Diversos maquinistas de Cercanías se han concentrado de manera espontánea este viernes en la estación de Sants después de que un desprendimiento de tierra obligara a cortar la línea R1. El incidente se produce solo unos días después de la tragedia en Gelida, donde un maquinista en prácticas perdió la vida al caer un muro sobre el convoy
Los trabajadores han denunciado que la reanudación del servicio, que había estado parado durante dos días, no se ha hecho con suficientes garantías. La concentración ha servido para expresar su malestar ante el desprendimiento, que se ha producido a pesar de que en las últimas horas se habían realizado inspecciones y marchas blancas en todos los recorridos de Cercanías.
Una de las maquinistas concentradas, Elisabet Ramos, ha explicado el temor que sienten los trabajadores: “Tenemos mucho miedo, muchos compañeros están pidiendo la baja, ¿quién puede ir a trabajar así? Es inadmisible.

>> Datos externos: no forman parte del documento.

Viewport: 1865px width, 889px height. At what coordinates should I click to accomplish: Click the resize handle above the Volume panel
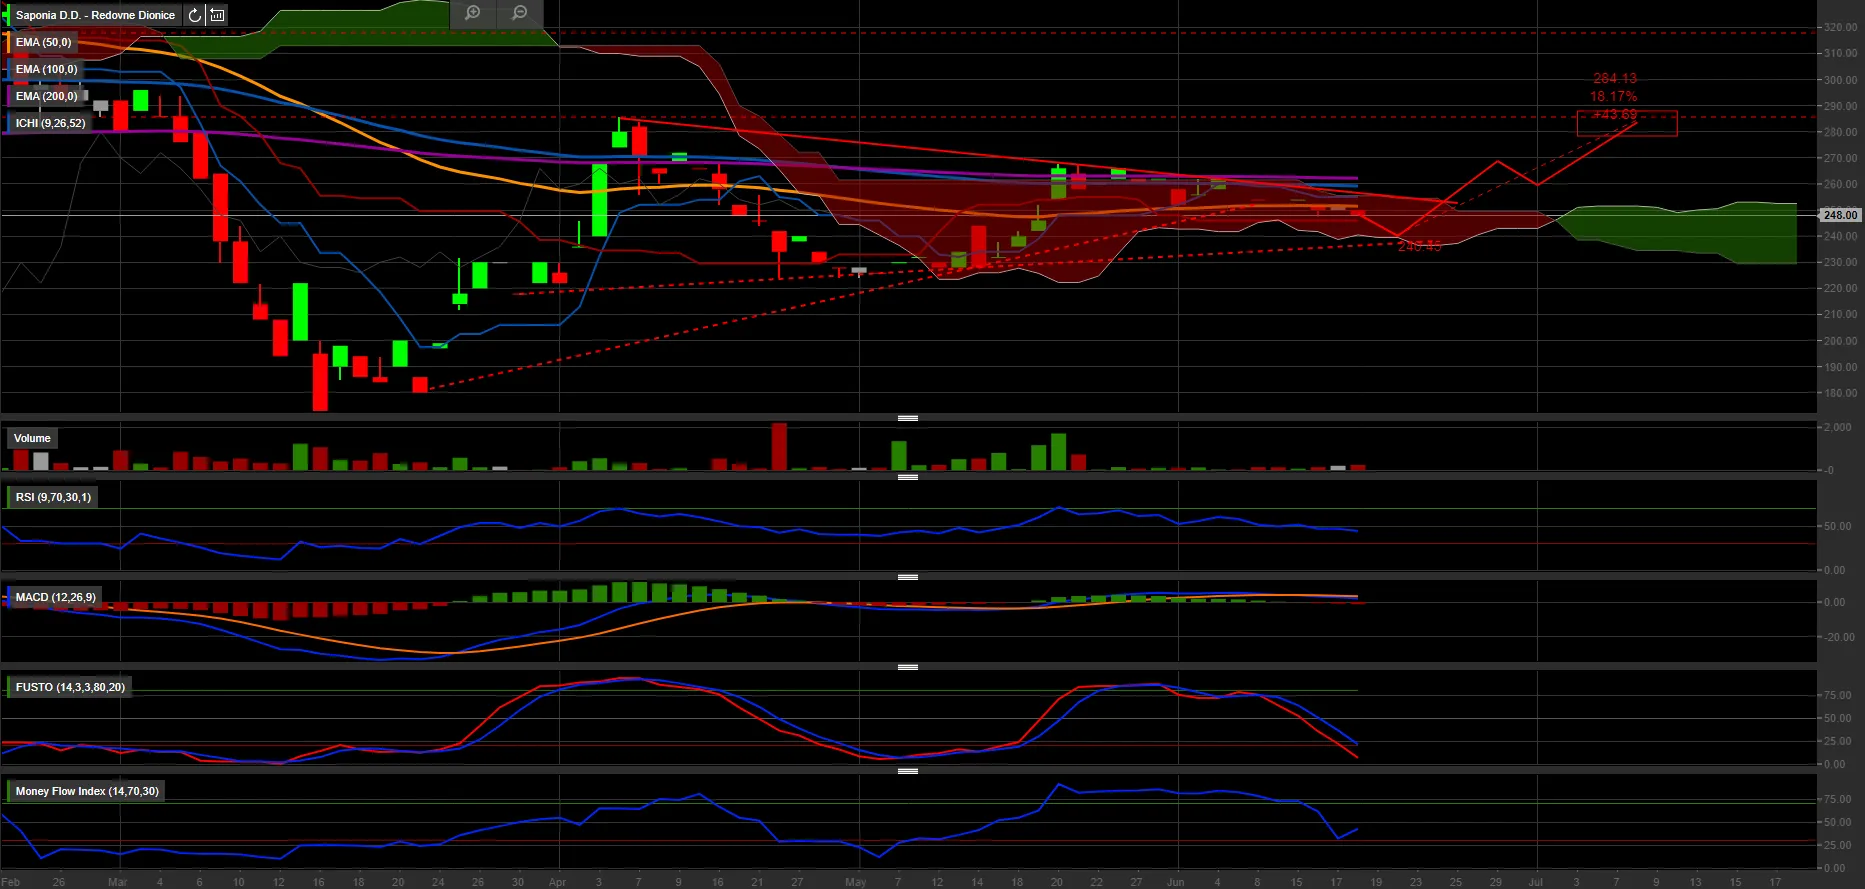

Tenemos miedo, inseguridad”.
Ramos, que también es representante de la CGT, ha detallado cómo ha sucedido el incidente entre Tordera y Maçanet, que ha obligado a interrumpir la circulación de la R1. “El compañero estaba conduciendo a velocidad normal y le ha saltado el aviso de que hay un paso a nivel sin protección y ha bajado la velocidad a 30 km/h, y por eso hoy lo puede explicar y nos hemos enterado por él”, ha explicado, señalando que la velocidad habitual en este punto es de 100 km/h.
La trabajadora ha lamentado que, durante el día anterior, se garantizaron unos certificados de que todo estaba correcto para los trabajadores y los miles de pasajeros, pero que al día siguiente casi se producía “otra noticia de un compañero que no está”. “No puede ser, nos dicen unas cosas y no se están cumpliendo”, ha añadido.
La protesta ha sido “improvisada” y tenía como objetivo canalizar el malestar de los trabajadores y permitirles desahogarse después de días de tensión e incertidumbre sobre la seguridad en las vías.